## [PROBLEM TO WORK ON]
The lines below should be written out again in full, exactly as they are.

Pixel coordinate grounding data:
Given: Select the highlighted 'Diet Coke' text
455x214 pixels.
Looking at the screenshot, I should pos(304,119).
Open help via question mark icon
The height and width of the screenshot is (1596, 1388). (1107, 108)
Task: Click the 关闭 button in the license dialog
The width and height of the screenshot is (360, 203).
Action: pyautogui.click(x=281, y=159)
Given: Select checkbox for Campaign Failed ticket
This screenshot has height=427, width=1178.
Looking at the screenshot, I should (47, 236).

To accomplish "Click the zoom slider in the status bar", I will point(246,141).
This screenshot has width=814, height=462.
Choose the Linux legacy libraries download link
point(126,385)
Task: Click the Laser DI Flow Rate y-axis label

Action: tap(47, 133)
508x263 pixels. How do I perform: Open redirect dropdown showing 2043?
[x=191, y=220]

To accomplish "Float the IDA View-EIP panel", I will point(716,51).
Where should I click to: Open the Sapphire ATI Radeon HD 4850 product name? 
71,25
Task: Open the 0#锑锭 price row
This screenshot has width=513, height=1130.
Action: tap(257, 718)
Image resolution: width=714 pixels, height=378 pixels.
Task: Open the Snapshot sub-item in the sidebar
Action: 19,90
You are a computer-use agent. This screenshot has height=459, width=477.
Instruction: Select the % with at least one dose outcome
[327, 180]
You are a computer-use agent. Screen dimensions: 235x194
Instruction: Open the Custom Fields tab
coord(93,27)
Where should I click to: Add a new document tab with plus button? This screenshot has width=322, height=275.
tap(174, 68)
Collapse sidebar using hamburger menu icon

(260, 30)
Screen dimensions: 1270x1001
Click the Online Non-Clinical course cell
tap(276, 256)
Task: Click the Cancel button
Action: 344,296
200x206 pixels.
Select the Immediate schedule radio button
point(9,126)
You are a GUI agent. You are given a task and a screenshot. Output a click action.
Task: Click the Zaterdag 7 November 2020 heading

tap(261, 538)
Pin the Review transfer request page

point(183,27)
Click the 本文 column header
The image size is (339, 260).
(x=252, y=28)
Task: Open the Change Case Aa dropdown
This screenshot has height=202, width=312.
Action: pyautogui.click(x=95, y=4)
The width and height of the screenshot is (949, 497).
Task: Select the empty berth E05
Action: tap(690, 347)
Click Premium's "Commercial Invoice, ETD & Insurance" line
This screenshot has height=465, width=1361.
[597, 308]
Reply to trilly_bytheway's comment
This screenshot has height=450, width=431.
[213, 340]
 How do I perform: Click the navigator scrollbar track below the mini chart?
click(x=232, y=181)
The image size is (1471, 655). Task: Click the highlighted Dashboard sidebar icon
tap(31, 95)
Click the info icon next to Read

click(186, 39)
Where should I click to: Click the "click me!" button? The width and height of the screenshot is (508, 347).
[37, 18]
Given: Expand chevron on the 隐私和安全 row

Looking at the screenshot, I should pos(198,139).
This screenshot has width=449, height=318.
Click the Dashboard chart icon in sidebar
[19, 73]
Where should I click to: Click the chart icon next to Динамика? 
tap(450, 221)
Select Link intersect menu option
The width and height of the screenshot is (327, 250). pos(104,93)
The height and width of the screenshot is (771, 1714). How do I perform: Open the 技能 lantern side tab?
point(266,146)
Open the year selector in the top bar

## [THE ANSWER]
Given: Select the highlighted 'Diet Coke' text
455x214 pixels.
Looking at the screenshot, I should pos(304,119).
Open help via question mark icon
The height and width of the screenshot is (1596, 1388). (1107, 108)
Task: Click the 关闭 button in the license dialog
The width and height of the screenshot is (360, 203).
Action: pyautogui.click(x=281, y=159)
Given: Select checkbox for Campaign Failed ticket
This screenshot has height=427, width=1178.
Looking at the screenshot, I should (47, 236).

To accomplish "Click the zoom slider in the status bar", I will point(246,141).
This screenshot has width=814, height=462.
Choose the Linux legacy libraries download link
point(126,385)
Task: Click the Laser DI Flow Rate y-axis label

Action: tap(47, 133)
508x263 pixels. How do I perform: Open redirect dropdown showing 2043?
[x=191, y=220]

To accomplish "Float the IDA View-EIP panel", I will point(716,51).
Where should I click to: Open the Sapphire ATI Radeon HD 4850 product name? 
71,25
Task: Open the 0#锑锭 price row
This screenshot has width=513, height=1130.
Action: tap(257, 718)
Image resolution: width=714 pixels, height=378 pixels.
Task: Open the Snapshot sub-item in the sidebar
Action: 19,90
You are a computer-use agent. This screenshot has height=459, width=477.
Instruction: Select the % with at least one dose outcome
[327, 180]
You are a computer-use agent. Screen dimensions: 235x194
Instruction: Open the Custom Fields tab
coord(93,27)
Where should I click to: Add a new document tab with plus button? This screenshot has width=322, height=275.
tap(174, 68)
Collapse sidebar using hamburger menu icon

(260, 30)
Screen dimensions: 1270x1001
Click the Online Non-Clinical course cell
tap(276, 256)
Task: Click the Cancel button
Action: 344,296
200x206 pixels.
Select the Immediate schedule radio button
point(9,126)
You are a GUI agent. You are given a task and a screenshot. Output a click action.
Task: Click the Zaterdag 7 November 2020 heading

tap(261, 538)
Pin the Review transfer request page

point(183,27)
Click the 本文 column header
The image size is (339, 260).
(x=252, y=28)
Task: Open the Change Case Aa dropdown
This screenshot has height=202, width=312.
Action: pyautogui.click(x=95, y=4)
The width and height of the screenshot is (949, 497).
Task: Select the empty berth E05
Action: tap(690, 347)
Click Premium's "Commercial Invoice, ETD & Insurance" line
This screenshot has height=465, width=1361.
[597, 308]
Reply to trilly_bytheway's comment
This screenshot has height=450, width=431.
[213, 340]
 How do I perform: Click the navigator scrollbar track below the mini chart?
click(x=232, y=181)
The image size is (1471, 655). Task: Click the highlighted Dashboard sidebar icon
tap(31, 95)
Click the info icon next to Read

click(186, 39)
Where should I click to: Click the "click me!" button? The width and height of the screenshot is (508, 347).
[37, 18]
Given: Expand chevron on the 隐私和安全 row

Looking at the screenshot, I should pos(198,139).
This screenshot has width=449, height=318.
Click the Dashboard chart icon in sidebar
[19, 73]
Where should I click to: Click the chart icon next to Динамика? 
tap(450, 221)
Select Link intersect menu option
The width and height of the screenshot is (327, 250). pos(104,93)
The height and width of the screenshot is (771, 1714). How do I perform: Open the 技能 lantern side tab?
point(266,146)
Open the year selector in the top bar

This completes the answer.